Chapter 11 of Thomas Kuhn’s ‘The Structure of Scientific Revolutions’ is a deep discussion about historic revisionism in science. Kuhn argues that scientific revolutions are later rewritten in a much simplified narrative. In this narrative, two camps emerge both focused on solving a central problem. When the problem is iteratively solved, the successful problem solver is remembered as the revolutionary scientist whose work laid the foundations of the new paradigm.
Kuhn’s lesson from the chapter however is not this simple narrative. His lesson is that reality is more complex and less convenient than the brief explanation needed for the doctrine of a textbook. Kuhn argues that the usual course of historical revisionism is to caricaturise the main players. His insights were gained from a close study of historical events in science and he backs up his assertion with reference to well recognised examples.
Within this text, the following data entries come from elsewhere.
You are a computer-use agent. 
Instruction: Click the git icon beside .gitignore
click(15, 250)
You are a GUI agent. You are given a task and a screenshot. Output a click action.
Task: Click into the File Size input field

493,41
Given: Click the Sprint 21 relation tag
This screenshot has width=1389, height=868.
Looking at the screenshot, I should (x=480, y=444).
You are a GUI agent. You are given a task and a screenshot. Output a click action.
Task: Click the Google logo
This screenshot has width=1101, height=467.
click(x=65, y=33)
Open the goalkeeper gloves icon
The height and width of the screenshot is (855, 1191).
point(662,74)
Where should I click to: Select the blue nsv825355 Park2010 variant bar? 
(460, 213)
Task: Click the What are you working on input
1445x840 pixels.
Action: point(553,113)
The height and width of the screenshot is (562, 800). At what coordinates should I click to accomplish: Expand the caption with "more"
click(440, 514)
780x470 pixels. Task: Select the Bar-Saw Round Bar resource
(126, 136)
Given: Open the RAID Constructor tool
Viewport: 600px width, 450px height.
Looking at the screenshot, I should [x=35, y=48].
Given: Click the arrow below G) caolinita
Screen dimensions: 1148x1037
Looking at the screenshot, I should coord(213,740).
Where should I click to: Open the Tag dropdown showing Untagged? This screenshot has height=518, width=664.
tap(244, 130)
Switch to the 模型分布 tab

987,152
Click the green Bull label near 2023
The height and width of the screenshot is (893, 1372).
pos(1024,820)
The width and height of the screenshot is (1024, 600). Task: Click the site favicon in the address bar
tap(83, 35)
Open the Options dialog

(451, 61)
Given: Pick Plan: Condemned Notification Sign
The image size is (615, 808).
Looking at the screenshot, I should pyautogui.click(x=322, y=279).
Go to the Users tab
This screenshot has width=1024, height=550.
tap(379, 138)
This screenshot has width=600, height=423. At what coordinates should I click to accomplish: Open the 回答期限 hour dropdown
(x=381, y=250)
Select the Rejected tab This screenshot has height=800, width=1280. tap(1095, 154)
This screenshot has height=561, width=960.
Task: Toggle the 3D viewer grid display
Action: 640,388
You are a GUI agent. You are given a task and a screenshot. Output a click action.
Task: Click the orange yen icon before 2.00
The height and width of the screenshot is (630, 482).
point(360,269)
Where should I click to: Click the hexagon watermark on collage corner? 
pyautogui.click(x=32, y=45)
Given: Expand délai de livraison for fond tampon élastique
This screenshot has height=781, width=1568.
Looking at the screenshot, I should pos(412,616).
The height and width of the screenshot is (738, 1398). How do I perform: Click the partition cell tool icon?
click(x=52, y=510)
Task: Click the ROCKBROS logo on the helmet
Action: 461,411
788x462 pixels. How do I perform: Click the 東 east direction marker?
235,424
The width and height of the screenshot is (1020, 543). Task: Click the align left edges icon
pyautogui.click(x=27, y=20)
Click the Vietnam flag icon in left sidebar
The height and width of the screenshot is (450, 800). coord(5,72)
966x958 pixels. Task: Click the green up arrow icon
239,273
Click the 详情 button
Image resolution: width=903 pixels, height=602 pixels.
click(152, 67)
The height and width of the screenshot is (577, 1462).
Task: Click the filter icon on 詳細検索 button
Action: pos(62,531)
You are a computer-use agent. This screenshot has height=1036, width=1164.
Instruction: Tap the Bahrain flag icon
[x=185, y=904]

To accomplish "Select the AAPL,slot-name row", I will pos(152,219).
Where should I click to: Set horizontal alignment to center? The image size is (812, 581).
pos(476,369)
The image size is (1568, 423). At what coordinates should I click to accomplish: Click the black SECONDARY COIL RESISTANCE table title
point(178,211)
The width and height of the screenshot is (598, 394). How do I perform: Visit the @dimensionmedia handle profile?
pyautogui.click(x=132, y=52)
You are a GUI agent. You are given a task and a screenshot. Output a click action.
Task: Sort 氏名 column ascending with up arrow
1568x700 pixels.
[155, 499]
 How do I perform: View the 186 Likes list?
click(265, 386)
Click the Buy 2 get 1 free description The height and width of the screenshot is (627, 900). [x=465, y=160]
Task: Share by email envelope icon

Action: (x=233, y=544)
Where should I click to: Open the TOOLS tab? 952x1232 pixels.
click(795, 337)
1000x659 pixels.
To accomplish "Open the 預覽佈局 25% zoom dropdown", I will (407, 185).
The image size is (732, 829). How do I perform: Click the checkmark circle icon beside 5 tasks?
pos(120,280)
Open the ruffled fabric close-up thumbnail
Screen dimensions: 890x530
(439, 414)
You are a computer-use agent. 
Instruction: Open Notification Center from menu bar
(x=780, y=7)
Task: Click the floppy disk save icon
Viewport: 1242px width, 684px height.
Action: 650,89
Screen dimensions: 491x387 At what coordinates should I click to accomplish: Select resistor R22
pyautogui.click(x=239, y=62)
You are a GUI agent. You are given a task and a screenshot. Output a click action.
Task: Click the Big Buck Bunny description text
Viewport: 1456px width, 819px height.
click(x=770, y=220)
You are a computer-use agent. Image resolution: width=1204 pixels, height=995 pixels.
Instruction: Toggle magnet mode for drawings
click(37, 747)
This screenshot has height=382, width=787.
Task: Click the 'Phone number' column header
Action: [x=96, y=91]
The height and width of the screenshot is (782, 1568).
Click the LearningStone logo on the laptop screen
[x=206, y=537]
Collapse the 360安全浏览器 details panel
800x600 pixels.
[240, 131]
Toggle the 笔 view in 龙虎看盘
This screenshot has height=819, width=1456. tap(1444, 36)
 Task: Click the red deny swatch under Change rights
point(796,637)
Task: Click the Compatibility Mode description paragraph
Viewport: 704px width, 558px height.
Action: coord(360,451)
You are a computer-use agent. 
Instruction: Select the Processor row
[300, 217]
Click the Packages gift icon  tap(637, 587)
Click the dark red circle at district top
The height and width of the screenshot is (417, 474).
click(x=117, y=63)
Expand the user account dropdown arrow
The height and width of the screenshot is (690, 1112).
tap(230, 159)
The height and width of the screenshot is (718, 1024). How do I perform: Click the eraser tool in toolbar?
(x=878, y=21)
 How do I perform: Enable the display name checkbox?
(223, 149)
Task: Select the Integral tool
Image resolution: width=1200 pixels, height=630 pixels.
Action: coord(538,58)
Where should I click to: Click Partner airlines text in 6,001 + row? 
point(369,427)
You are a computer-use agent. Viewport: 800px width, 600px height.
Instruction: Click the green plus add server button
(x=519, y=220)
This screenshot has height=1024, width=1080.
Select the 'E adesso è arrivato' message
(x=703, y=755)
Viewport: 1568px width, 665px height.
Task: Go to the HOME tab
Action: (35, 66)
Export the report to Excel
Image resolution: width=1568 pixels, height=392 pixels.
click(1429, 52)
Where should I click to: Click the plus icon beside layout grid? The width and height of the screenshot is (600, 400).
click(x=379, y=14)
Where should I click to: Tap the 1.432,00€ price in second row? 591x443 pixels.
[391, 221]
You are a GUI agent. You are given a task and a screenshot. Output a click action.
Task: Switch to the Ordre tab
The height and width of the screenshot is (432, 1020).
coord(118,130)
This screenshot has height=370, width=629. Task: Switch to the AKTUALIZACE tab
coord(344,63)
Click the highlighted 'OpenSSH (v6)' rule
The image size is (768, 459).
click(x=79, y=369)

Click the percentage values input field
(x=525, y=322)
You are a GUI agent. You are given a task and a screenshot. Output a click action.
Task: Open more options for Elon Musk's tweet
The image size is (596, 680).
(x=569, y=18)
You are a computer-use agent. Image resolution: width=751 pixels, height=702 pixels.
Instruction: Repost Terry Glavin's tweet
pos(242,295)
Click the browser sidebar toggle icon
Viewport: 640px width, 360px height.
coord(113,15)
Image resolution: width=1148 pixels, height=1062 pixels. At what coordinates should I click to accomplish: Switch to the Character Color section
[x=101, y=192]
If we turn to Neuroscience, we find a relatively young discipline. The term Neuroscience is young that is. However common interpretations of the history of Neuroscience often draw on historical events that date back several thousand years. Here are some examples of resources for the history of Neuroscience.
Whereas some of Kuhn’s examples of scientific revolutions resulted in new branches of science, Neuroscience is currently proceeding in an interesting and novel direction. This direction is one in which the very identity of Neuroscience is being forged. In a previous post I suggested that Neuroscience was undergoing a limited political revolution. A close examination of the above sources reveals that an intelligent reappraisal of history is taking place. In this reappraisal, events which are of historical scientific significance (e.g Descartes Mind-Body dualism, dissection of the Optic and other sensory nerves by Alcmaion of Crotona in 500 BC, the works of Sigmund Freud, Korbinian Brodmann, Santiago Ramón y Cajal and Gordon Holmes as well as contemporary neuroscientists) are integrated into an inclusive but overwhelming collection without a clear narrative.
There is a lot of work ahead in the field of the history of Neuroscience in order to develop an understanding of a remarkable series of discoveries made by people from many civilisations, continents and eras. Unlike other branches of science which Kuhn refers to, the problem is not one of caricaturisation of paradigm shifts but instead making sense of how we got to where we are. This understanding though is integral to establishing an identity of the field of Neuroscience. Perhaps it has taken thousands of years for scientists to get to the stage where they realise that all of these discoveries fall under one umbrella. This umbrella – Neuroscience – is perhaps one of the most complex and challenging scientific fields that has ever developed.
This field is so complex that even the basic question of what are the foundations of Neuroscience and a clear understanding of its identity remain elusive. Even while this identity is being developed a global transformation of the Neuroscience infrastructure is happening with a fast evolving alliance of different scientific communities and technologists. The applications of Neuroscience in clinical specialities such as Psychiatry are without question and the realised and potential benefits to society are immense.
Appendix 1 – Review of Chapter 11 of ‘The Structure of Scientific Revolutions’ on this Site
The 11th Chapter in Kuhn’s ‘The Structure of Scientific Revolutions’ is titled ‘The Invisibility of Scientific Revolutions’. In this chapter Kuhn revisits the themes developed in earlier chapters. He explains that the celebrated scientific revolutions that he uses as examples are selected solely that the reader is already familiar with them. Kuhn suggests in this chapter that revolutions are invisible because of historical revisionism in science textbooks. His argument runs along the following lines. Firstly assuming that scientists and laypeople use textbooks as the primary source of learning about a scientific field then the presentation of the field within the textbooks is of central importance. Secondly Kuhn suggests that there is a central assumption that science is independent of the historical context (note that he himself does not hold this view). Thirdly Kuhn argues that when a revolution has occurred there is a need to rewrite the science textbooks. This rewriting follows a pattern. Thus the central problems which were solved in order to create the paradigm change are reframed as the only problems that existed prior to the paradigm change. The main scientific players are then described in relation to this problem solving exercise. Fourthly through this revisionism science is presented as a cumulative endeavour whereby incremental improvements in solutions to central problems lead to the paradigm change. In this manner the subtleties around the scientific revolution become invisible. Kuhn gives examples to support his argument about the importance of historical context in scientific revolutions. This chapter addresses an important criticism of Kuhn’s central arguments namely that scientific revolutions are portrayed as cumulative developments of scientific knowledge rather than transformational paradigm shifts. Kuhn’s response is to characterise the simplistic narratives as examples of historical revisionism and he emphasises the importance of context in interpreting scientific revolutions.